Sunspot is designed to check every second for the presence of processes associated with the compilation of the Orion product on the compromised system. If such a process is detected, Sunspot replaces a single source code file to include the Sunburst backdoor.
Sunspot looks for the MsBuild.exe process, which is associated with Microsoft Visual Studio development tools. If the process is detected, it attempts to determine if it’s being used to build Orion software.
“When SUNSPOT finds the Orion solution file path in a running MsBuild.exe process, it replaces a source code file in the solution directory, with a malicious variant to inject SUNBURST while Orion is being built,” CrowdStrike explained. “While SUNSPOT supports replacing multiple files, the identified copy only replaces InventoryManager.cs.”

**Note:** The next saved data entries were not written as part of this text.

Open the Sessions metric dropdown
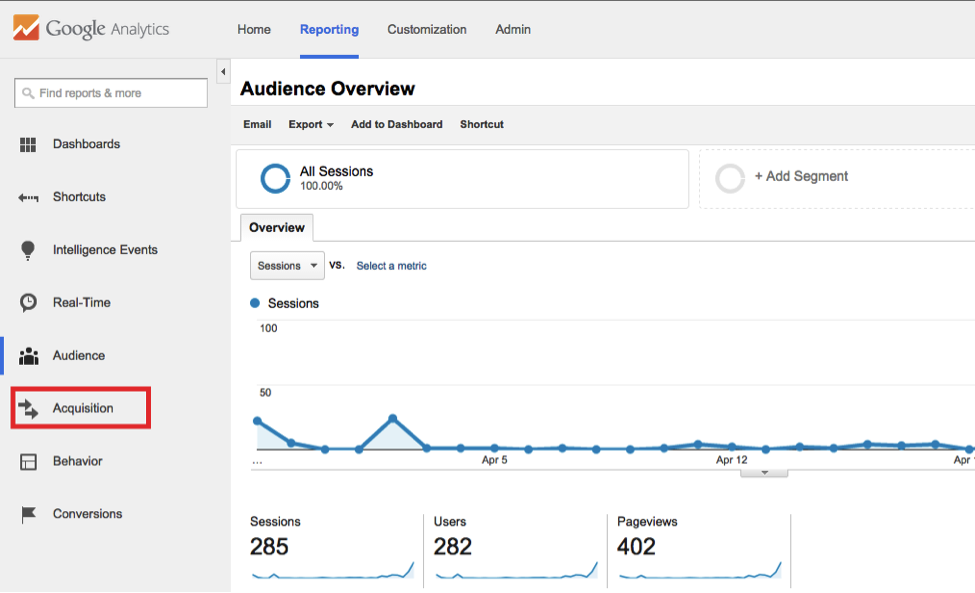This screenshot has width=975, height=593. click(286, 265)
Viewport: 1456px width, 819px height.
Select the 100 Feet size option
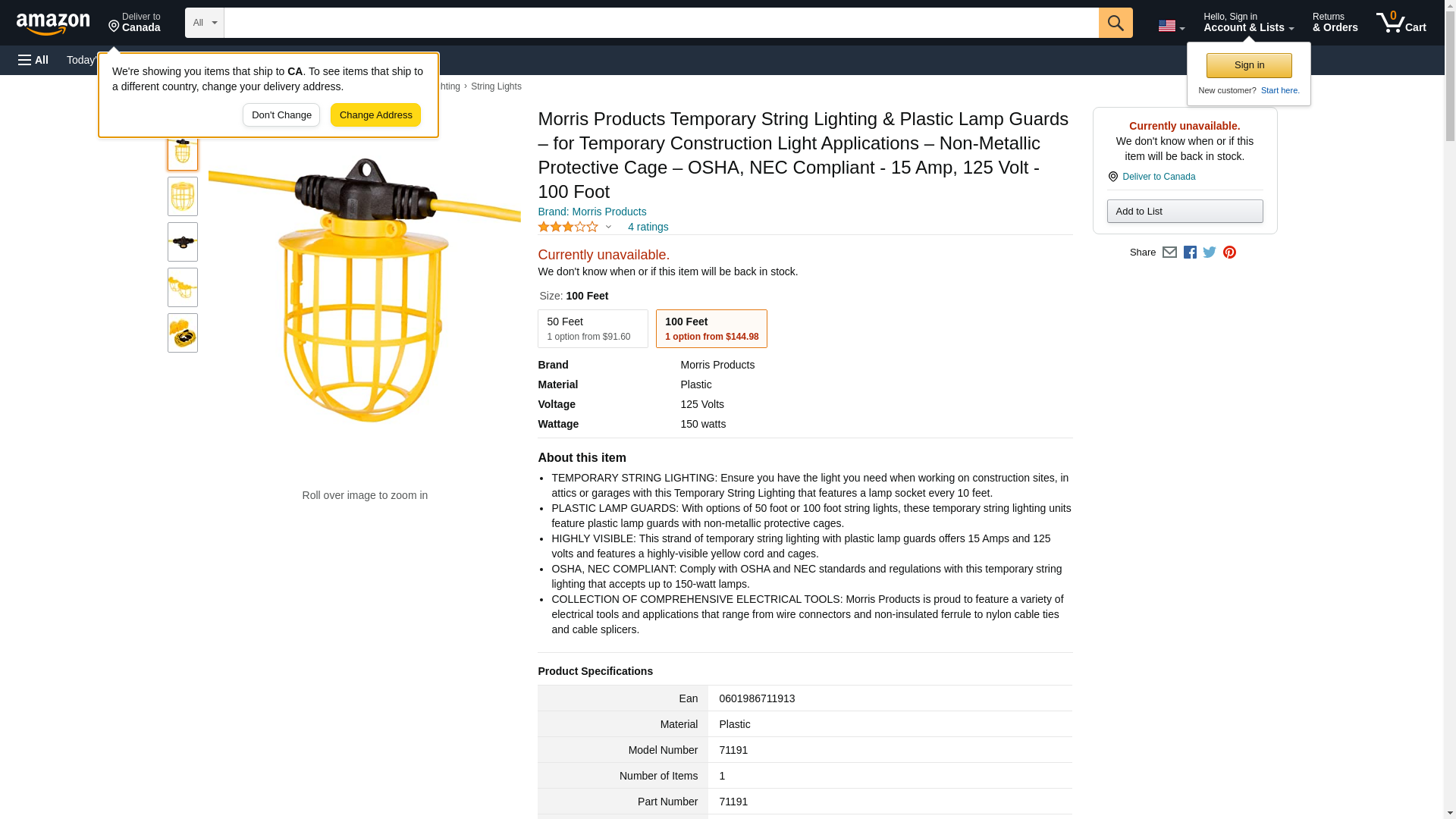(711, 328)
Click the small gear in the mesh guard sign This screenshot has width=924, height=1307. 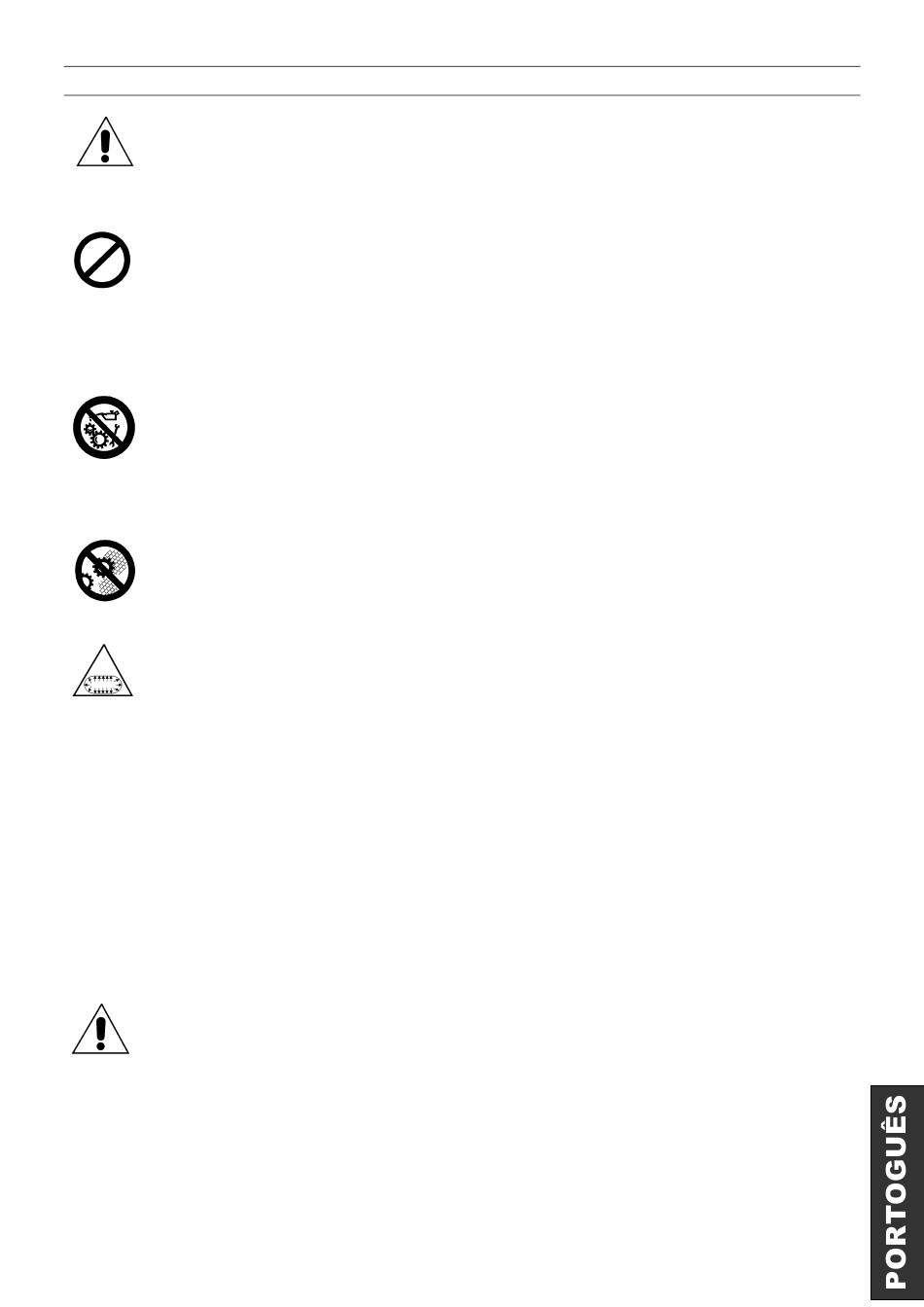point(88,582)
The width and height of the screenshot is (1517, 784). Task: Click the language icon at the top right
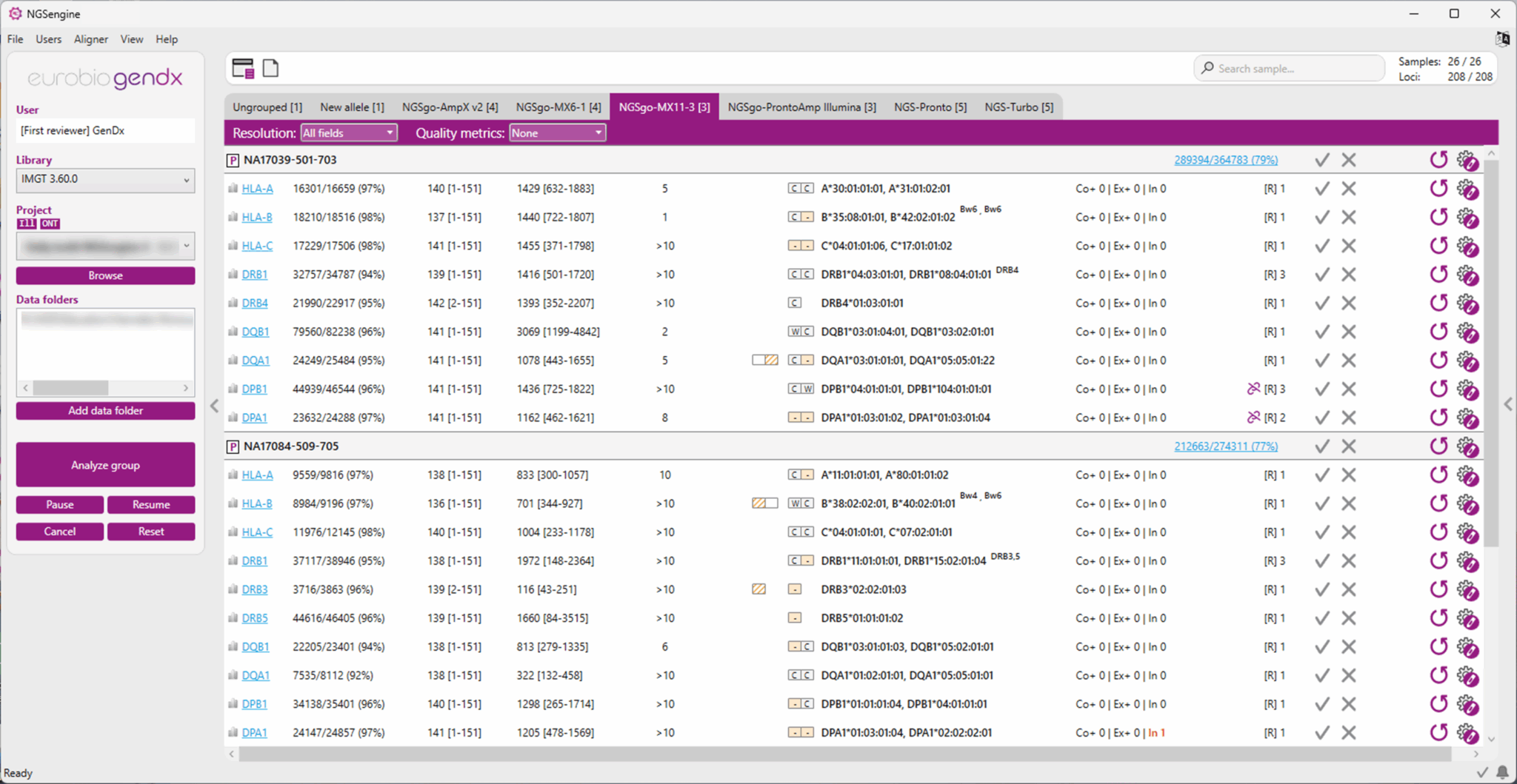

The attackers sanitized the Sunburst source code and took other steps to increase their chances of avoiding detection by SolarWinds.The malicious source code for SUNBURST, along with target file paths, are stored in AES128-CBC encrypted blobs and are protected using the same key and initialization vector
The U.S. government said it was likely Russia and some reports claimed it may have been the Russia-linked threat group known as APT29 and Cozy Bear. However, CrowdStrike says it currently does not attribute any of the malware used in the SolarWinds attack to a known threat actor, and it has decided to track the campaign as an activity cluster named StellarParticle.